Sunny Bay expanding:

Canada: Delta greenhouse industry sees first major addition in years

After a building boom more than a decade ago, hothouse industry is seeing first major addition in years. The first large-scale greenhouse to be built in Delta in a number of years is taking shape along Highway 10. Sunny Bay Greenhouses Ltd., which has other hothouse facilities in the Fraser Valley, is constructing one on the site still occupied by the historic but crumbling Kittson House near the Highway 99 interchange.

The new greenhouse didn't go to Delta council for approval and was only dealt with at the staff level, having met all the building permit requirements, as well as provincial guidelines for greenhouse operations.

Noting council still deals with other aspects of greenhouses, including applications for worker housing, deputy planning director Marcy Sangret said the last application involving greenhouses in Delta was for an expansion to an existing operation in 2007.

There have been several applications over the past few years for migrant worker housing and cogeneration power plants at greenhouse sites, but none for new growing facilities, although a handful of operations have appeared in other communities. It's far cry from over a decade earlier when a race seemed to be on to build large greenhouses in Delta.

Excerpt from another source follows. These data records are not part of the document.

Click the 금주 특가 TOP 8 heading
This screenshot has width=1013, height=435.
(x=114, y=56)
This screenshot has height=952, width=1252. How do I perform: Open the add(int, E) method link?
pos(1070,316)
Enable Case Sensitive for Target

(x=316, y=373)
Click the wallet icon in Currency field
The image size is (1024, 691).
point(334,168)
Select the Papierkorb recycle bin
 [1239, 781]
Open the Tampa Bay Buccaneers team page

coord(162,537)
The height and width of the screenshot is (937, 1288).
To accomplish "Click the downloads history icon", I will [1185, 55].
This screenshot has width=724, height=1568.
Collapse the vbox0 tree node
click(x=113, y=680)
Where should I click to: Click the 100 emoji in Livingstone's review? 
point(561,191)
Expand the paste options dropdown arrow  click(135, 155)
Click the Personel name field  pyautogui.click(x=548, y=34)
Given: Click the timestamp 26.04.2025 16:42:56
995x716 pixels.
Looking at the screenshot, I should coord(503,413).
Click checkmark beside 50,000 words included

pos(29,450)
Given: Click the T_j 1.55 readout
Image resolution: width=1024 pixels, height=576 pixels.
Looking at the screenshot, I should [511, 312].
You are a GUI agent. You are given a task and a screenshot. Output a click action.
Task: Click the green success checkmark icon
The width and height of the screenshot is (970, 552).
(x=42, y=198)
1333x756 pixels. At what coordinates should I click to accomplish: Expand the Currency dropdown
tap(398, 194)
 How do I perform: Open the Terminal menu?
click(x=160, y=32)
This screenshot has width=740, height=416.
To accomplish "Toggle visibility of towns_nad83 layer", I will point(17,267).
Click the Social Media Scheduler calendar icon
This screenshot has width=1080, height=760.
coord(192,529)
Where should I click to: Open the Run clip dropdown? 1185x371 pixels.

Asked why that's been the case, Windset Greenhouses COO John Newell said growth in the industry overall in recent years has been slow but steady. Noting large, hightech greenhouses are expensive undertakings requiring huge capital, he said the industry only now is catching up to the earlier massive growth through marketing.

"As well, there has been expansion in California and Arizona, Texas and places like that, which puts pressure here. But the biggest reason is Mexico has expanded so quickly in our industry that we've had trouble keeping up."

"We've had to show differences in quality and niche products and bringing along innovation and trying to stay out of that commodity deal. So our greenhouses here are trying to focus on niche items where we can compete with our higher standard," Newell said.

Windset's 41B Street operation has adapted with the times, specializing in such products as mini bell peppers, grape tomatoes and mini cucumbers, which have developed a strong following in Western Canada and US West Coast.

Noting the carbon tax break given only recently to greenhouses was a big financial burden lifted, Linda Delli Santi, executive director of the B.C. Greenhouse Growers' Association, is optimistic growth will occur in the province's hothouse industry, especially in Delta. She agreed the biggest challenge has been Mexico because many of its products were labeled as greenhouse grown even if that wasn't necessarily the case.

Photograph by: Gord Goble

"If you wanted to look at a level playing field, it was not really competition. In Mexico, they have what they call protected agriculture, which is a couple of posts that hold up a farm that has a cloth, and they called it greenhouses. We get a small premium in the marketplace for the positive attributes of greenhousegrown products, but their input costs were a whole lot less," she explained.

Delli Santi said a renegotiated agreement between the US and Mexico addressed the issue, which hopefully will lead to different classifications and codes, starting with tomatoes. She expects that to eventually include Canada.

Delta still has the highest concentration of greenhouses in the Lower Mainland, although they make up only a small percentage of the municipality's total farming base.

The latest Agricultural Land Use Inventory for Delta, conducted in the summer of 2010 by the Ministry of Agriculture, found that greenhouses cover 152 hectares (375 acres), equaling roughly two per cent of Delta's ALR land.

Not counting the greenhouse under construction on Highway 10, there are 15 glass greenhouses and another 18 poly greenhouses. All of the large greenhouses grow vegetables, which will also be the case with the Sunny Bay operation.